7

I'd like to prepare a test for a REST petstore server by the mean of curl.

To test its add new pet api, I prepare a json string that holds the Pet to insert in a bash function that executes the curl:

#!/bin/bash

# Add new pet
add_petstore() {
  local rest_url="$1"

  local id_pet="$2"
  local id_category="$3"
  local category_name="$4"
  local pet_name="$5"
  local photo_url="$6"
  local tag_id="$7"
  local tag_name="$8"

  local pet_to_add="{ \
        \"id\": $id_pet, \
        \"category\": {  \
          \"id\": $id_category,  \
          \"name\": \"$category_name\"  \
        },  \
        \"name\": \"$pet_name\",  \
        \"photoUrls\": [  \
          \"$photo_url\"  \
        ],  \
        \"tags\": [  \
          {
            \"id\": $tag_id,  \
            \"name\": \"$tag_name\"  \
          }  \
        ]  \
      }"

  echo "$pet_to_add"

  curl -X 'POST' \
    "$rest_url" \
    -H 'accept: application/xml' \
    -H 'Content-Type: application/json' \
    -d "$pet_to_add"
}

add_petstore "http://localhost:8080/pet" "151" "12" "Dogs" "REX" "http://photosofrex/rex_rage.jpg" "1" "ferocious sales"

The echo of $pet_to_add looks the one I willing to have:

{         "id": 151,         "category": {            "id": 12,            "name": "Dogs"          },          "name": "REX",          "photoUrls": [            "http://photosofrex/rex_rage.jpg"          ],          "tags": [            {
            "id": 1,              "name": "ferocious sales"            }          ]        }

and add_petstore method allows me to prepare few pets easily.


But the local pet_to_add=... declaration is really dirty.
If someone (or me later) has to adapt this script, this local variable isn't welcoming.

I thought first that I could put its content in a file and read it with a local pet_to_add=$(cat myfile). But this wouldn't resolve it's variable parameters then.

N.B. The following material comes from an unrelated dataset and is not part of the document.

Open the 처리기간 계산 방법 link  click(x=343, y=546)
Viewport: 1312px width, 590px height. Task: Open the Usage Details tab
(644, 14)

Do I have a way to write that local pet_to_add declaration a cleaner way?

7
  • 1
    Save the template JSON in a file like you say, and then use jq to update it with env variables?
    – muru
    Commented May 22 at 5:43
  • Encoding JSON manually is a guaranteed recipe for issues. Once of these days you there will be something different in one of your variables (like double quotes, or a backslash) and it will break. While the jq method of Kusalananda is safer, it's quite cumbersome. Is there a specific reason you're using bash? It would be sooooo much simpler with node.js, perl, php, and probably many other languages with support for associative arrays and JSON encoding.
    – jcaron
    Commented May 24 at 13:47
  • 1
    rest_url should also use quotes around "$1" Commented May 24 at 15:57
  • @MarcLeBihan I'd urge you to evaluate what happens with your accepted answer when pet names contain double quotes. That's doubly true if this is applied in a context where an attacker adding arbitrary key/value pairs could trigger arbitrary code execution or other unwanted behavior. (Consider also a name of hello"},{"id":"evil","name":"secondpet -- if records represent, say, accounts being created, someone could create a second account with arbitrary settings by creating a huge name in their one legit account). You're much better off with jq --arg. Commented May 24 at 18:49
  • 1
    @MarcLeBihan, ...there's more than one kind of simplicity: Looking simple is one thing, but being simple is another. I'd argue that something prone to unexpected behaviors (like injection attacks!) is actually more complex, even if it looks simpler: to fully understand its behavior you need to think about a wider array of corner cases. Oversimplifying your mental model to ignore the corner cases is where bugs come from. Commented May 24 at 20:14

3 Answers 3

13

Using jq to create pieces of JSON for each sub-element of the top-level payload document and then putting everything together. This way, you ensure that jq has an opportunity to encode every string, and you avoid injecting shell variables into JSON (which may break the document; see, e.g., the $pet_name value used below).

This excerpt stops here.